Basics of control system

 

Part A: Control Systems

1. Introduction to Control Systems

• Definition: A control system manages, commands, directs, or regulates the behavior of other devices or systems using control loops.

• Types:

• Open-loop system: Output is not fed back (e.g., electric toaster).

• Closed-loop system: Output is fed back to input for correction (e.g., automatic temperature control).

2. Block Diagrams & Reduction Techniques

• Block Diagram: Graphical representation of a system showing functional relationships.

• Reduction Techniques:

  • Series connection: Multiply transfer functions.

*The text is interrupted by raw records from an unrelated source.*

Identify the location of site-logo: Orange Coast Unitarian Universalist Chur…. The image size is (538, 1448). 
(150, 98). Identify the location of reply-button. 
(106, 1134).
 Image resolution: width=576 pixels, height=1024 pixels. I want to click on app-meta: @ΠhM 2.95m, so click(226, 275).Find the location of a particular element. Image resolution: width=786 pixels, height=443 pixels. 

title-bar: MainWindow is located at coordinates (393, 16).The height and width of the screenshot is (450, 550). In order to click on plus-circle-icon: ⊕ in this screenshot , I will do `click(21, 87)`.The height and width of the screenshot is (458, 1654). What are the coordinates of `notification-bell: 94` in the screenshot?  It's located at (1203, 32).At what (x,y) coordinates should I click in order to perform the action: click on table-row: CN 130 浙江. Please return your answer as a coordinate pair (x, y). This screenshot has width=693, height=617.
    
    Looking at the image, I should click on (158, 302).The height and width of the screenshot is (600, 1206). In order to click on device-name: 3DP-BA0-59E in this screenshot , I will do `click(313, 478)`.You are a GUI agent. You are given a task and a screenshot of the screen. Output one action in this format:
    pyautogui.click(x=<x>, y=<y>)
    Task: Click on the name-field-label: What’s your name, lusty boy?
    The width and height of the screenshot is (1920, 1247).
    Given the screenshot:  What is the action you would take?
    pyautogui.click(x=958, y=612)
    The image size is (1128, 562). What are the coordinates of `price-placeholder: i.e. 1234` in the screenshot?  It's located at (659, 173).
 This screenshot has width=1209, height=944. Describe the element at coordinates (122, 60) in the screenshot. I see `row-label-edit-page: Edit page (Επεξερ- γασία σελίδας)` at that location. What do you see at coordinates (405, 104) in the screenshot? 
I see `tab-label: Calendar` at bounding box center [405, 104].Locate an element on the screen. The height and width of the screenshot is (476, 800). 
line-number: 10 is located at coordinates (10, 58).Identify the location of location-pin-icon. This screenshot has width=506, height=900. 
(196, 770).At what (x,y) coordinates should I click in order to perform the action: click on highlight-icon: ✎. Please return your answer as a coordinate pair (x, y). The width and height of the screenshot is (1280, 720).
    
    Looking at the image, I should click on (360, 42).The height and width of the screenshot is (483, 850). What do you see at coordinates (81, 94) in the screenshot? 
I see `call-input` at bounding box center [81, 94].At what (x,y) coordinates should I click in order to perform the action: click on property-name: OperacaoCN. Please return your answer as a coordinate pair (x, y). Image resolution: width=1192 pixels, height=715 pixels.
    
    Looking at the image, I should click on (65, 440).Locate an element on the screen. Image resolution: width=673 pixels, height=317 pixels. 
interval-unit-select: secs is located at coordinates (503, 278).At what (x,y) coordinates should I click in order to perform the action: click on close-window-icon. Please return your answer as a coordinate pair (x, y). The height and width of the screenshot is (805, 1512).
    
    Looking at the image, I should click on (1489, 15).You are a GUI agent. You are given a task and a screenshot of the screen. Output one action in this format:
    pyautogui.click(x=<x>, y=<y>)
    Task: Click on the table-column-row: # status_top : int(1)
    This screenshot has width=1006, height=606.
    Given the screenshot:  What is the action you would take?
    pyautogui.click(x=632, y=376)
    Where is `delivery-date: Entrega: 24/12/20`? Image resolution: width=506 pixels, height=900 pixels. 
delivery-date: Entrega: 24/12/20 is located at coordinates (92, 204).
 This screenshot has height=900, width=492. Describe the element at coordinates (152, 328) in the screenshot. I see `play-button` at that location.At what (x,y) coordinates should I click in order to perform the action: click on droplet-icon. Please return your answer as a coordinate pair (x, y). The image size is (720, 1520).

  • Parallel connection: Add transfer functions.

  • Feedback connection:

$$T(s)=\frac{G(s)}{1+G(s)H(s)}$$

• Significance: Simplifies complex systems into a single transfer function for analysis.

3. Signal Flow Graphs

• Definition: Alternative to block diagrams using nodes and branches.

• Mason’s Gain Formula:

$$T=\frac{\sum \text{(Gain of forward paths)}\cdot {\mathrm{\Delta }}_k}{\mathrm{\Delta }}$$

where $\mathrm{\Delta }$ = determinant of graph, ${\mathrm{<br>}}_{\mathrm{<br>}}$ = cofactor for path.

4. Time-Domain Analysis

• Standard Test Signals: Step, Ramp, Impulse.

• Performance Measures:

• Rise time

• Settling time

• Overshoot

• Steady-state error

5. Frequency-Domain Analysis

• Bode Plot: Logarithmic plot of magnitude and phase vs frequency.

• Nyquist Plot: Stability analysis using contour mapping.

• Gain Margin & Phase Margin: Indicators of system stability.

6. Stability Analysis

• Routh-Hurwitz Criterion: Determines stability without solving roots.

• Root Locus: Graphical method showing how poles move with varying gain

7. Controllers

• Types:

  • P (Proportional): Improves speed but leaves steady-state error.

  • PI (Proportional-Integral): Eliminates steady-state error.

  • PD (Proportional-Derivative): Improves transient response.

  • PID: Combines all three for optimal control.